PROBLEM TO WORK ON: Omit the pictures from the entries below and retype everything else exactly.

Start of INFORMATION GIVEN

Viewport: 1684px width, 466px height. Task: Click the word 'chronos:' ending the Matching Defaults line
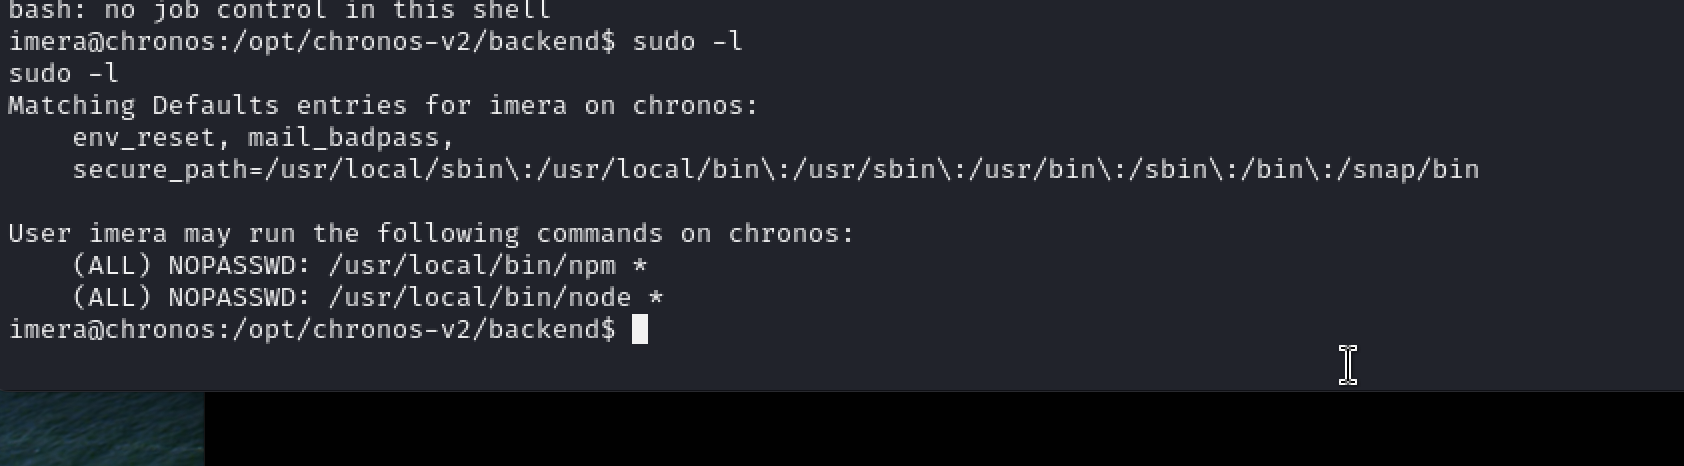click(x=696, y=105)
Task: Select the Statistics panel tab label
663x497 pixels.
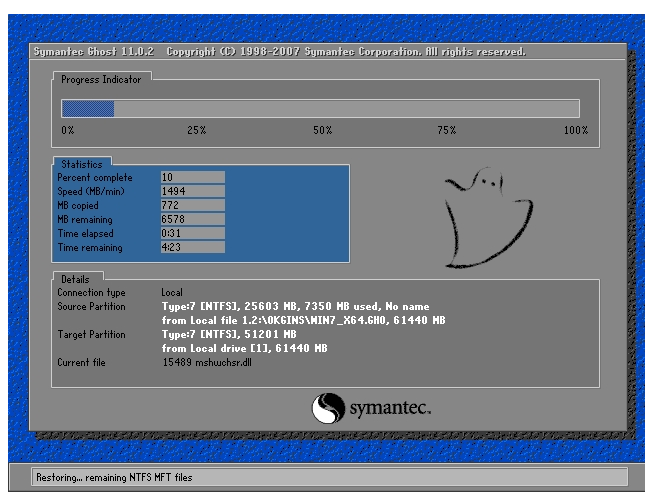Action: point(84,164)
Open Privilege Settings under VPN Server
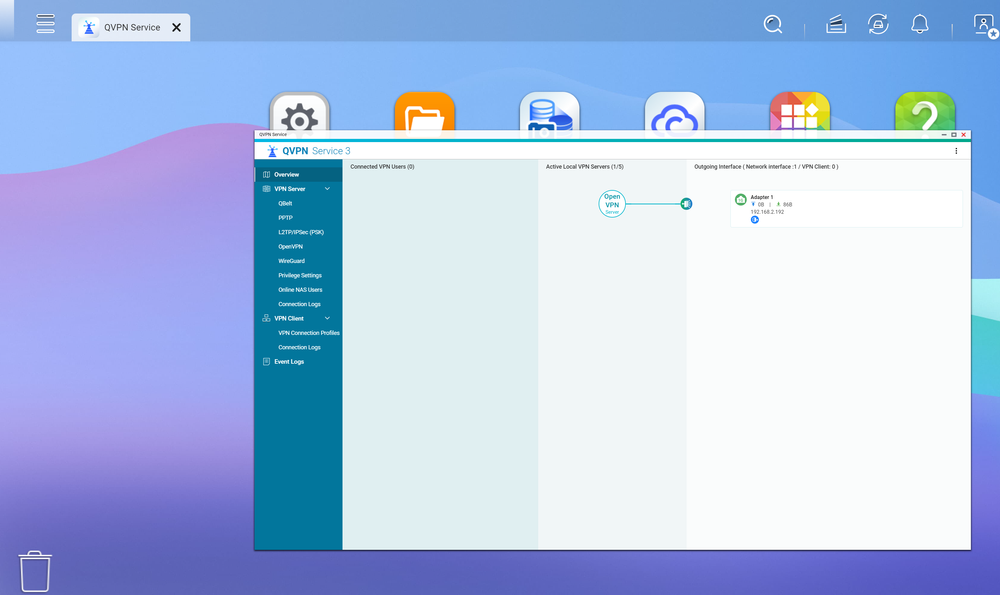The width and height of the screenshot is (1000, 595). click(x=299, y=274)
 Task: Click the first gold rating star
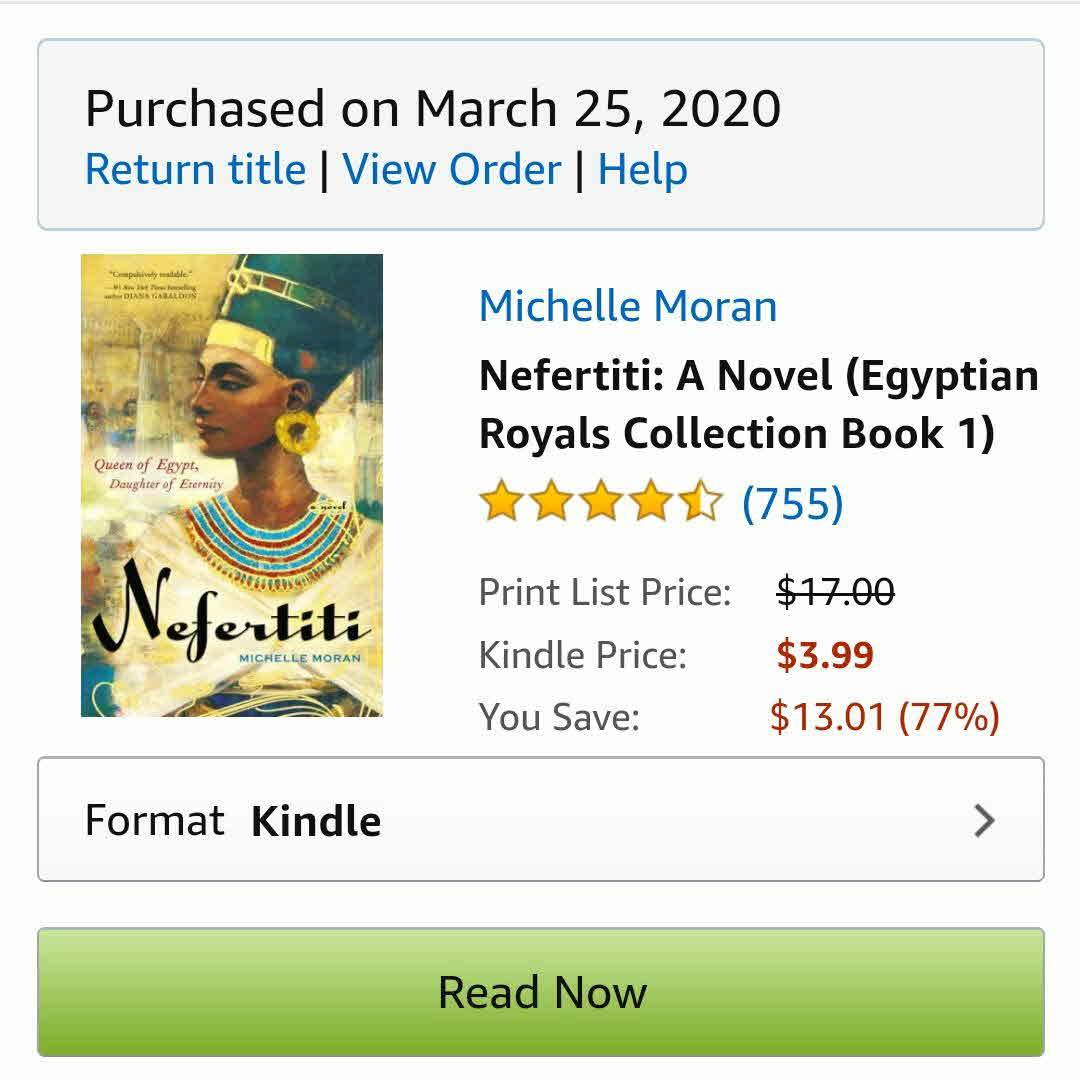pos(498,503)
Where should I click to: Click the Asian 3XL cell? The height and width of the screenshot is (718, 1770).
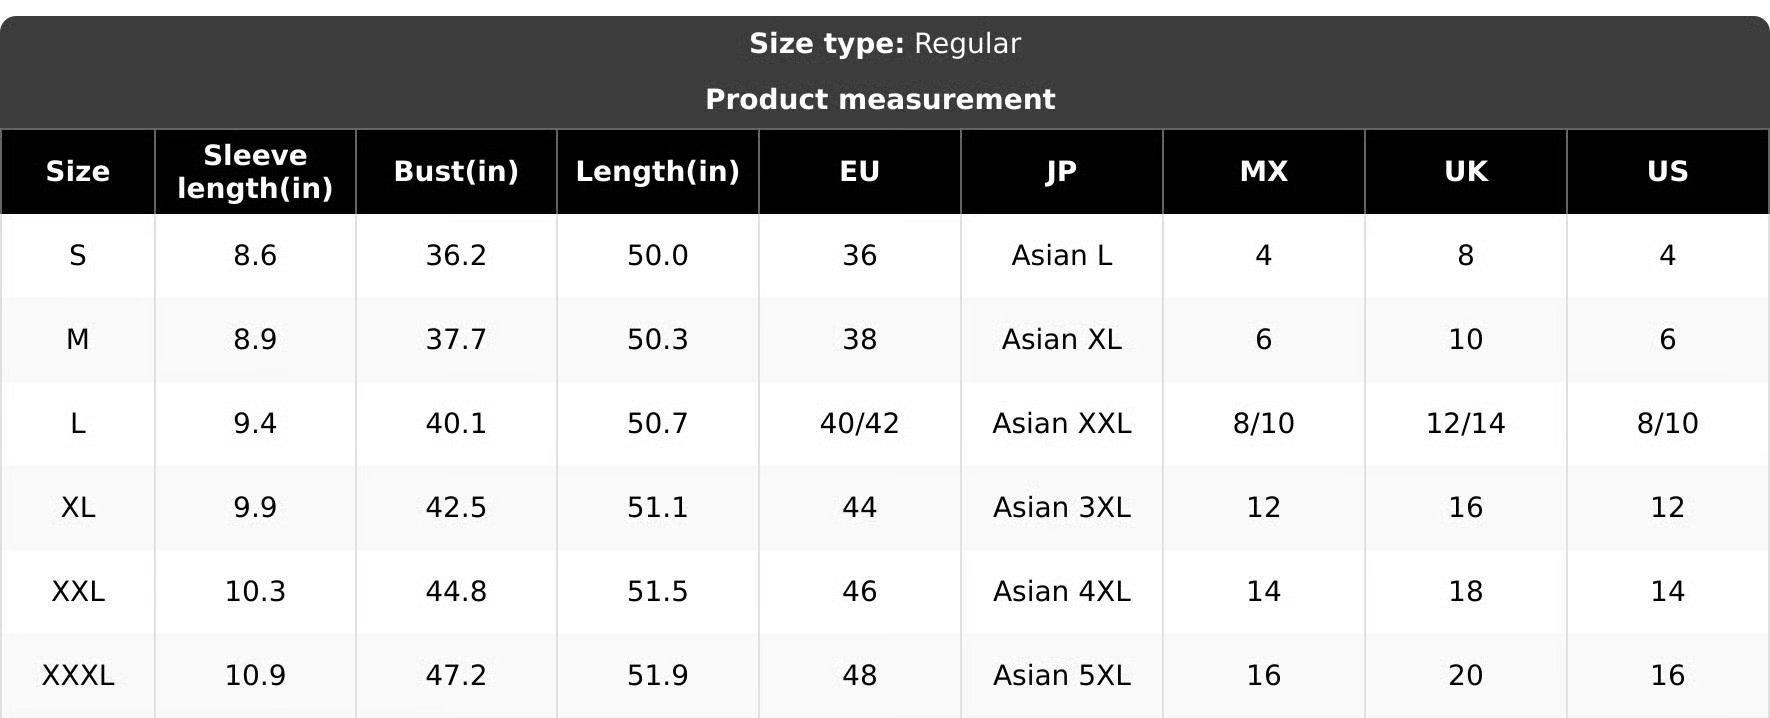coord(1062,507)
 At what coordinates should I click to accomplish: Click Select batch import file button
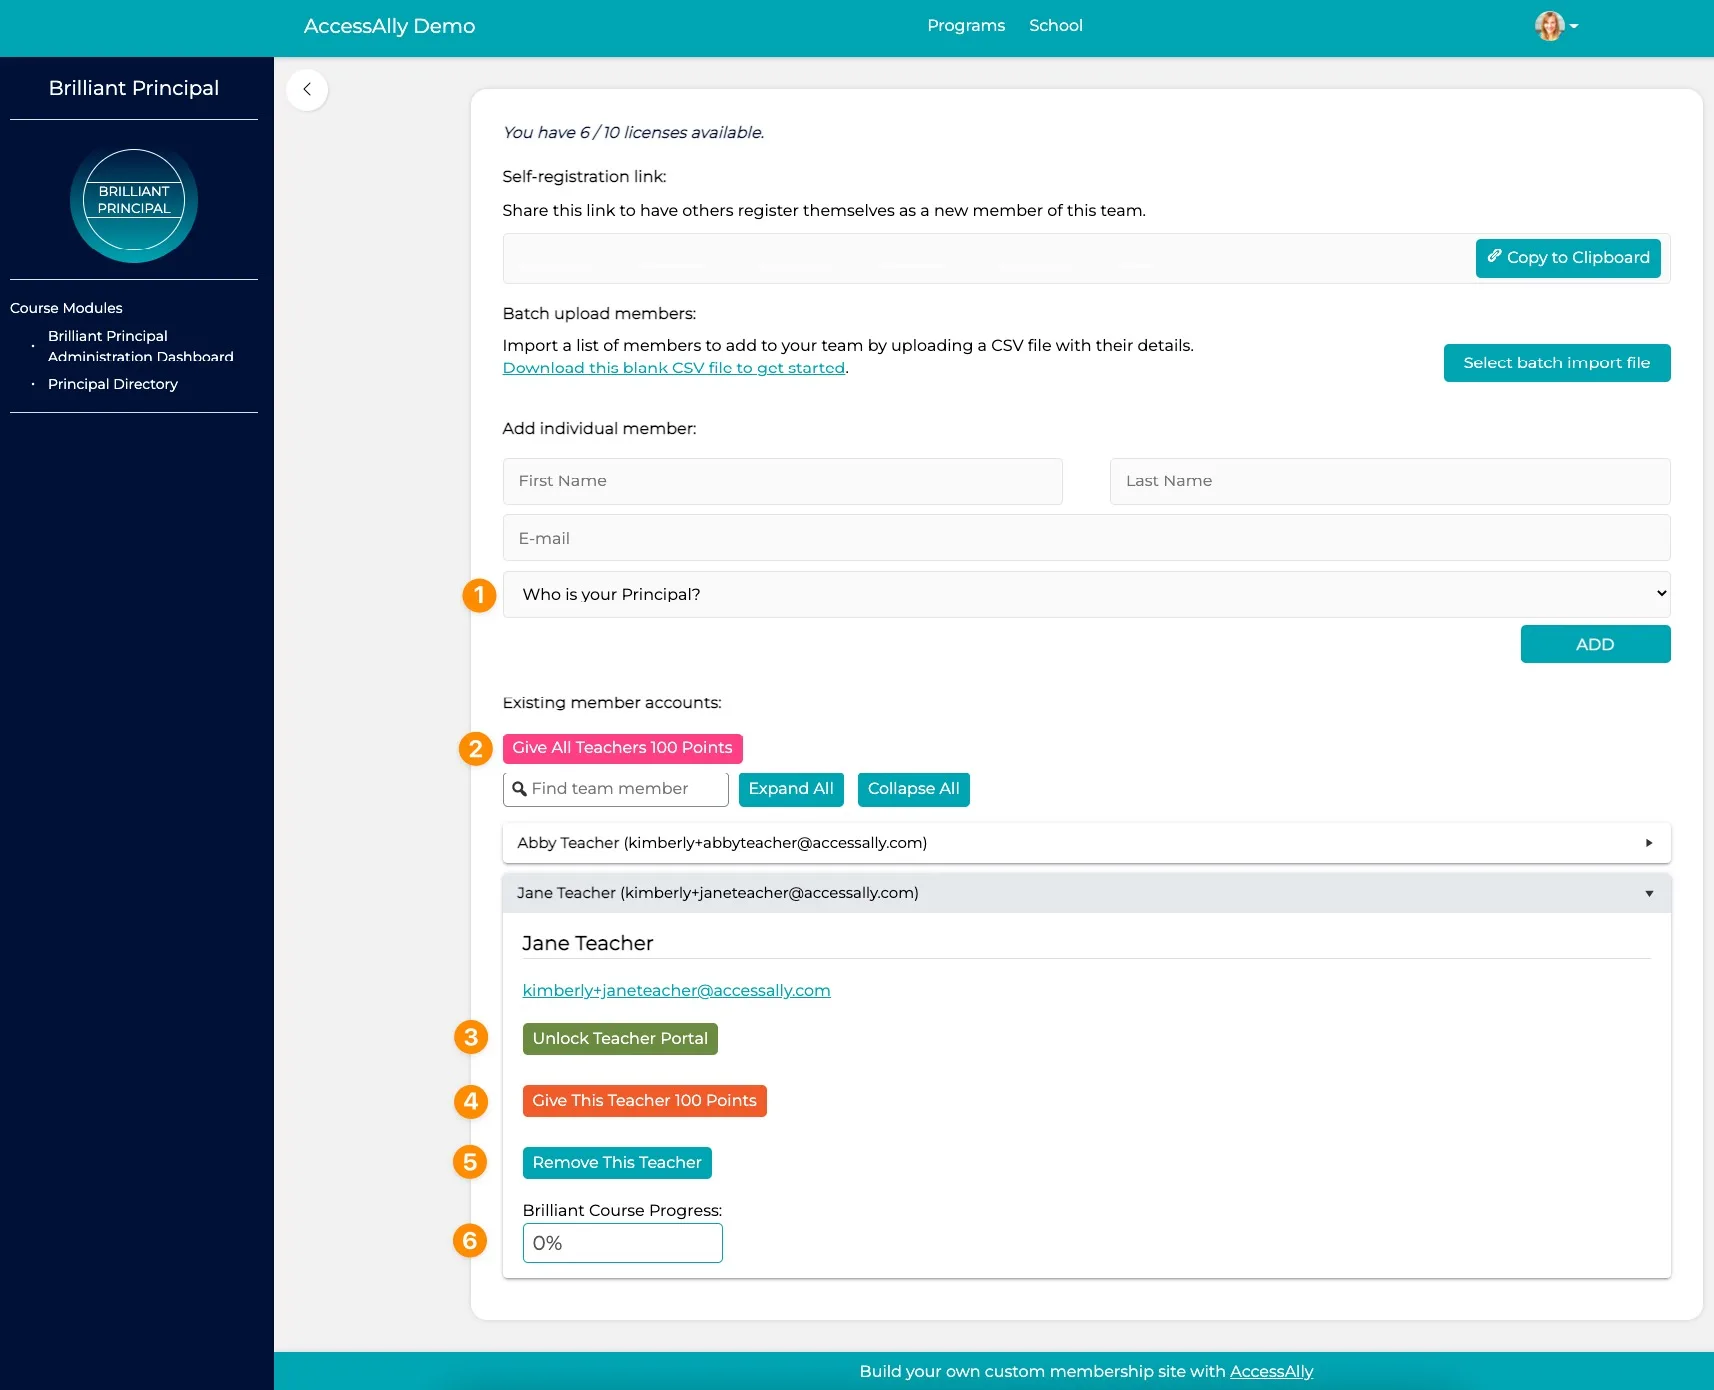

End of INFORMATION GIVEN

SOLUTION BELOW:
Viewport: 1684px width, 466px height. Task: Click the word 'chronos:' ending the Matching Defaults line
click(x=696, y=105)
Task: Select the Statistics panel tab label
663x497 pixels.
Action: point(84,164)
Open Privilege Settings under VPN Server
The width and height of the screenshot is (1000, 595). click(x=299, y=274)
 Task: Click the first gold rating star
pos(498,503)
Where should I click to: Click the Asian 3XL cell? The height and width of the screenshot is (718, 1770).
coord(1062,507)
 At what coordinates should I click to accomplish: Click Select batch import file button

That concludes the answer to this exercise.